American investment platform company

Linqto is a San Francisco Bay Area-based investment platform that allows accredited investors to invest in private-market startups and pre-IPO companies. It has users in 110 countries. In 2024, the company was set to go public on the NASDAQ, but the deal subsequently fell through.

==History==
Linqto was founded in 2010 husband-and-wife team, Bill Sarris, formerly a financial services architect at Intuit and Vicki Sarris, a former biologist.

In 2016 Linqto partnered with fintech firm, Leverage, and nine credit unions to launch a pilot program for the Leverage app store. The store is powered by Linqto's Otter platform, through which financial institutions select and brand fintech apps for app stores Apple, Android, and Amazon.

In 2018 Linqto partnered with Keiretsu Forum to build the Keiretsu Connect app that connects accredited investors from 53 chapters across 26 countries on 4 continents and allows them to view curated deals from all over the world. In September, Linqto launched the WIB Apps Store, a platform for banks to provide mobile financial technology apps to their customers. Linqto's automated delivery platform allows banks to select and brand fintech apps, makes them available for internal testing, and distributes them to app stores Apple, Google, and Amazon.

In March 2019 Greg Kidd of Hard Yaka Inc invested $1M into Linqto to fund the exploration of strategic partnership opportunities with Hard Yaka entities including Globalid.

In April 2020, Linqto hosted the inaugural Global Investor Conference in collaboration with Keiretsu Connect, bringing together expert advice to discuss digital opportunities during COVID-19. In 2020, Linqto launched the Linqto Trading Platform for accredited investors.

In August 2022, Linqto acquired Trustline to build a decentralized exchange for private market securities.

In November 2022 FINRA granted Linqto is its broker-dealer license for secondary trading of equity securities.
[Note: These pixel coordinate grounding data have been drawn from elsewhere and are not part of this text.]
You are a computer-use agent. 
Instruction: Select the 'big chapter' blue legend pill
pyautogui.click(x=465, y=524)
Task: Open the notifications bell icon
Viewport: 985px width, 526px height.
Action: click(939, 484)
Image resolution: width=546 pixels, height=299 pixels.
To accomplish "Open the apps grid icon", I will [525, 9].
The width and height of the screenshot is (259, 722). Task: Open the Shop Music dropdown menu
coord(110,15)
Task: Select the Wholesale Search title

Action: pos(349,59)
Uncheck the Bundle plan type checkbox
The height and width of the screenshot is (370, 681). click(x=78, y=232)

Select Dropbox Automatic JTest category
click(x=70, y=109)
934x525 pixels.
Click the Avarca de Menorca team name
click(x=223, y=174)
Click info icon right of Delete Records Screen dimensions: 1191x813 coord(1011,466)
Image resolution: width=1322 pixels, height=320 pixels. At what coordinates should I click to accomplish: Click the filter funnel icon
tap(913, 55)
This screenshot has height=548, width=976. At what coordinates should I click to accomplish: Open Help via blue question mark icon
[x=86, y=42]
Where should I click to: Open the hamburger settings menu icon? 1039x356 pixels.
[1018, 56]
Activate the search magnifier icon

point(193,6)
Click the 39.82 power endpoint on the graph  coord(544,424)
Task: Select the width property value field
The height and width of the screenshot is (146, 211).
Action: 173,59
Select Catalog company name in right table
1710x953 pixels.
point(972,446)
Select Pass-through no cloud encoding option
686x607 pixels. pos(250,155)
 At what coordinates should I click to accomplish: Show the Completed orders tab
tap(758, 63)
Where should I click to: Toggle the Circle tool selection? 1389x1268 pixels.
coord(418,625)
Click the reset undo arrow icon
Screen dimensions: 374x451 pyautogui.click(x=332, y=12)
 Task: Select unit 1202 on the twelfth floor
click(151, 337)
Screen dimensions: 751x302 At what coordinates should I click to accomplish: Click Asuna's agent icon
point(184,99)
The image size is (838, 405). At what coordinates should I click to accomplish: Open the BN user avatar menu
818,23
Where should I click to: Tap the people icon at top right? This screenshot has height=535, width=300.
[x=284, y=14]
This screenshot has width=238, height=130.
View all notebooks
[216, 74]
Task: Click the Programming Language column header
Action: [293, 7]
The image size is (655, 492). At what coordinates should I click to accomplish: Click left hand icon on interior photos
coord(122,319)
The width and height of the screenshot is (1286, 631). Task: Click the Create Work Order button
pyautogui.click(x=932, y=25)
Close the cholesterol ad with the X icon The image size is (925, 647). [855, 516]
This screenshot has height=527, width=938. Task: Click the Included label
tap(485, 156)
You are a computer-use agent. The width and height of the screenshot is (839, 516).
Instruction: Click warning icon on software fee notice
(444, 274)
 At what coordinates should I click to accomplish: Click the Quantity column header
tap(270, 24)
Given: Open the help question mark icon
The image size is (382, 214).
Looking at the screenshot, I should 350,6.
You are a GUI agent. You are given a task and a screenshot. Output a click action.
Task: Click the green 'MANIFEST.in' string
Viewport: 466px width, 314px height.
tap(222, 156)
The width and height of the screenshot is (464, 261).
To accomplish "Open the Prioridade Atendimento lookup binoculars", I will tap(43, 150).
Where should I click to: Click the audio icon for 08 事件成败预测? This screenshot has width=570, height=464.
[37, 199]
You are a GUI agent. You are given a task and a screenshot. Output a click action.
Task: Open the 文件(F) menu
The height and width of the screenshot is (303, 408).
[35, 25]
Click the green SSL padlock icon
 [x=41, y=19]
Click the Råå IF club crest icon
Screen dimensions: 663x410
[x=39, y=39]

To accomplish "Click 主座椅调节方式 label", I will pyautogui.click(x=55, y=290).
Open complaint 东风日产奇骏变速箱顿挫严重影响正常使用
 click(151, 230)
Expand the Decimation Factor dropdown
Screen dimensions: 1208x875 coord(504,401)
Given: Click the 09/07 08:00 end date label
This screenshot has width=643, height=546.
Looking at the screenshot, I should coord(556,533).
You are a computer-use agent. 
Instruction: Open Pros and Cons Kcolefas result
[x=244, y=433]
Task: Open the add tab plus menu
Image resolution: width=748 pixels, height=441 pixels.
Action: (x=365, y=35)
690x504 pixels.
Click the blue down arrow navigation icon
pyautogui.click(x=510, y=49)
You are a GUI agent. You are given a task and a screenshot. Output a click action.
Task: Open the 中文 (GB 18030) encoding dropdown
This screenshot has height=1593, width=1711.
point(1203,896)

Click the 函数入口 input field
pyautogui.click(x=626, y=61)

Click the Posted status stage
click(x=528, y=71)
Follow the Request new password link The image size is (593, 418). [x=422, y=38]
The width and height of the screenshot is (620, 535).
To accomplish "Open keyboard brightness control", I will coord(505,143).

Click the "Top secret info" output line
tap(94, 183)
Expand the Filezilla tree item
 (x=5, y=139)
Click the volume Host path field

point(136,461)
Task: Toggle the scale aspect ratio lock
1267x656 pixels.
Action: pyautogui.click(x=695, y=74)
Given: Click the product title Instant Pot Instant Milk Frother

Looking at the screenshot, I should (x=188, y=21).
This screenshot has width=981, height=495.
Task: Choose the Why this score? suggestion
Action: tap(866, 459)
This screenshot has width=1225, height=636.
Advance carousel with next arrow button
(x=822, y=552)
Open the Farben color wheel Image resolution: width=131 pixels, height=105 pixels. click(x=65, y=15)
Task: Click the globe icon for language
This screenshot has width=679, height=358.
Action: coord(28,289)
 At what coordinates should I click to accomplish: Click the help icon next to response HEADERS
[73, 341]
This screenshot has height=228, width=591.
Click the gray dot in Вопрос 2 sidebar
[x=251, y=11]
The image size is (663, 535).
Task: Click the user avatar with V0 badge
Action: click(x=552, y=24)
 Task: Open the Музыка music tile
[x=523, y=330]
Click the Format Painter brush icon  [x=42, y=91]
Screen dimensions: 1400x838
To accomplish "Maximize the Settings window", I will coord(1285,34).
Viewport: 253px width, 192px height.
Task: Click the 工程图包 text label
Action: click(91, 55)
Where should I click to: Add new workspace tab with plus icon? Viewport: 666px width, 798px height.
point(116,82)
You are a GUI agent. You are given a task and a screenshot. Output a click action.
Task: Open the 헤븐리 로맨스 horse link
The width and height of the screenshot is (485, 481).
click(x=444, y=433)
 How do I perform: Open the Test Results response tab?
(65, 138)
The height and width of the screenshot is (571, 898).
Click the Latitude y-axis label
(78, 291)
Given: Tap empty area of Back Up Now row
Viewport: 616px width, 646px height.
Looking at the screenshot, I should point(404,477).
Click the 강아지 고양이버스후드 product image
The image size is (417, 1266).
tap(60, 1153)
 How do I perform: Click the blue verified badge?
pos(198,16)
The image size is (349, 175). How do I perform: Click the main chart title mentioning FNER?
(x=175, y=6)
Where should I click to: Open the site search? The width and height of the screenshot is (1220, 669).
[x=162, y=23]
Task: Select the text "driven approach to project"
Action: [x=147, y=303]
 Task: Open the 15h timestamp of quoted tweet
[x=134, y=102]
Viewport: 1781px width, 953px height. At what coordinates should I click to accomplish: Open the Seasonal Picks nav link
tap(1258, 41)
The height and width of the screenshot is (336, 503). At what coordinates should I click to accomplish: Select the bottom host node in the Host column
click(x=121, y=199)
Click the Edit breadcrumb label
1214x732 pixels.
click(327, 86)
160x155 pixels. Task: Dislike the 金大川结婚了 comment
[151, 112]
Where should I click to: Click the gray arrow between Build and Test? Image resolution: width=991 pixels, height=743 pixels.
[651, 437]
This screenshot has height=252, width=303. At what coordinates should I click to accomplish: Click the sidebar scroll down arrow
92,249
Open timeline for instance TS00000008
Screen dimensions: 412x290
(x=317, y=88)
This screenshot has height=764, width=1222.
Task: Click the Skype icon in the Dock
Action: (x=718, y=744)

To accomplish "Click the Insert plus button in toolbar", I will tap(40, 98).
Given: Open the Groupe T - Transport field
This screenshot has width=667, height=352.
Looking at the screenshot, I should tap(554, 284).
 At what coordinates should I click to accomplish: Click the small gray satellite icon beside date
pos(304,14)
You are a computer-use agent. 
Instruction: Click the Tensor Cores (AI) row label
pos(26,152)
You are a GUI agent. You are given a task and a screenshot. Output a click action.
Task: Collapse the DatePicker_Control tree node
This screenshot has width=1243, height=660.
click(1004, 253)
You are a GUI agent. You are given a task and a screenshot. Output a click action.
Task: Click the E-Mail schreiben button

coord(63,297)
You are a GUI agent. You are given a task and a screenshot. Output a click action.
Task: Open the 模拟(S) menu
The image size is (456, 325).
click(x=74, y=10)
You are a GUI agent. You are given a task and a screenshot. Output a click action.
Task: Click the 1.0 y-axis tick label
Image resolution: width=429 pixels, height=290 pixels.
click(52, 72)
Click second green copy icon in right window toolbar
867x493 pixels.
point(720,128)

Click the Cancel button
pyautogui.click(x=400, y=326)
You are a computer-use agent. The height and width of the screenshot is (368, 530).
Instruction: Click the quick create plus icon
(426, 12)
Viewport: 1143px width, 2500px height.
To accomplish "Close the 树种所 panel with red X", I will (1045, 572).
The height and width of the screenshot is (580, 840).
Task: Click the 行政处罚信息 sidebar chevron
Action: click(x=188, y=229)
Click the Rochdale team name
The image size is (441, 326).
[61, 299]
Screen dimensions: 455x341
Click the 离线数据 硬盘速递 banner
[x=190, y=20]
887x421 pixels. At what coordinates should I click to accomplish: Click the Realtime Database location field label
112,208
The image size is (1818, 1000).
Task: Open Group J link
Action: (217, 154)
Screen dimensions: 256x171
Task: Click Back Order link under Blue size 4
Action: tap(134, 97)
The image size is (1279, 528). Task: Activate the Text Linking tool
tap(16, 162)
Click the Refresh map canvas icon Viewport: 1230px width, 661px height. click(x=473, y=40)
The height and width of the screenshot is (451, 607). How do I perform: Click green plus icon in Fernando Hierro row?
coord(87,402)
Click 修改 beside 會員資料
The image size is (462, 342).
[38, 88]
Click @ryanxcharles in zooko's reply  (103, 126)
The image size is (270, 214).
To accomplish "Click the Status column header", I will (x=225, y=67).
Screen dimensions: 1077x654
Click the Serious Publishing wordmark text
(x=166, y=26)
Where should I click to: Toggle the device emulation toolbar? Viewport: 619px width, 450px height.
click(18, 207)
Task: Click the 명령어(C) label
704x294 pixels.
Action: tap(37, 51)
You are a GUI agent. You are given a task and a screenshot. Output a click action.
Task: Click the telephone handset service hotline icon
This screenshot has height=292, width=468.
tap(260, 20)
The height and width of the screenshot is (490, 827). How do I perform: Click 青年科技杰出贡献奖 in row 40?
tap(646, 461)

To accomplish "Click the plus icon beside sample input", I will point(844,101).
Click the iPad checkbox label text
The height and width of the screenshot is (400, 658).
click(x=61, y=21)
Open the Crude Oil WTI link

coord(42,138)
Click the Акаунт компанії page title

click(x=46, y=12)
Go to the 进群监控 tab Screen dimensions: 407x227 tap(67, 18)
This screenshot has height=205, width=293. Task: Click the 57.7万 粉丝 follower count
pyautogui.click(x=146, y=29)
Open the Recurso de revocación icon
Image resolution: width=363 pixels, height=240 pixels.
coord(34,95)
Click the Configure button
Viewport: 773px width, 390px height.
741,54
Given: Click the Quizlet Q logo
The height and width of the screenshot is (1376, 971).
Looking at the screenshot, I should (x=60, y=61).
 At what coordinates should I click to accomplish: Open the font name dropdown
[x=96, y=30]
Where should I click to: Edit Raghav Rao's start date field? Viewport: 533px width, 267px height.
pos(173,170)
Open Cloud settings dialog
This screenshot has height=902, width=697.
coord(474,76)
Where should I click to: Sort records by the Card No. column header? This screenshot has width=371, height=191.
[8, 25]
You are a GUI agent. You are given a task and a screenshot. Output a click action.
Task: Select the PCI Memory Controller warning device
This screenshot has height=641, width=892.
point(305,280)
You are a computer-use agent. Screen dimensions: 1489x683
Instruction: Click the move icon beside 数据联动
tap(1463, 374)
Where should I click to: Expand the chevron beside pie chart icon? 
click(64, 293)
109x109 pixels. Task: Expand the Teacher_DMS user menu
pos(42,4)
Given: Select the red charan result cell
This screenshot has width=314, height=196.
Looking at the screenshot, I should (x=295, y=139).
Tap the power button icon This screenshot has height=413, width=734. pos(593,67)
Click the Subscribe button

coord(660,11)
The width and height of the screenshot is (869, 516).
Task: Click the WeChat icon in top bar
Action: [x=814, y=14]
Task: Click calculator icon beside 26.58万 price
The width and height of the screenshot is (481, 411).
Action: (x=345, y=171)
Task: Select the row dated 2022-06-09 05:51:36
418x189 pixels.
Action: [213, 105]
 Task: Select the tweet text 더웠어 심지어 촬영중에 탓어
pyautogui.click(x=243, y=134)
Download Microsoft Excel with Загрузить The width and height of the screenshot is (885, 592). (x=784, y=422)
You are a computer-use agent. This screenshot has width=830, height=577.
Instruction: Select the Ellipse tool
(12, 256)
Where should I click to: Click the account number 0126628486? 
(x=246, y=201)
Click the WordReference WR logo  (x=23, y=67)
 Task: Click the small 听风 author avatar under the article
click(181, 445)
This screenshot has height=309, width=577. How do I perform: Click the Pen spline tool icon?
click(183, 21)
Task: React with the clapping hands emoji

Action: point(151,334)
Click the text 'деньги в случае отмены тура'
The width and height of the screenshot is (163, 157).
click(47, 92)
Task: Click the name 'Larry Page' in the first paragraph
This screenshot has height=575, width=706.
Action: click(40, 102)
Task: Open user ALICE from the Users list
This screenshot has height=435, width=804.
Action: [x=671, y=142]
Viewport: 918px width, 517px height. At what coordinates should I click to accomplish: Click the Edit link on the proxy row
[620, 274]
In March 2023, Linqto surpassed $200M in total member investments. The company announced plans for public listing directly on the NASDAQ in September 2024.

On July 8, 2025, Linqto filed for Chapter 11 bankruptcy protection after facing alleged security violations. CEO Dan Siciliano noted that the company was facing "serious defects in the corporate formation, structure, and operation of the business that raise questions about what customers actually own," and that it faced "potentially insurmountable operating challenges." The company has secured $60 million in debtor-in-possession financing from Sandton Capital Partners as part of its proceedings.

===Products===
Linqto's self-directed investment platform has no fees and investment minimums are $5,000 for first-time and subsequent investments.

Linqto deploys special purpose vehicles (SPVs) on its investment platform for investors to buy and sell equity in private technology companies. Linqto uses SPVs because it is a separate company that is bankruptcy remote, allowing members to invest without needing to get on the cap table of each private company they invest in.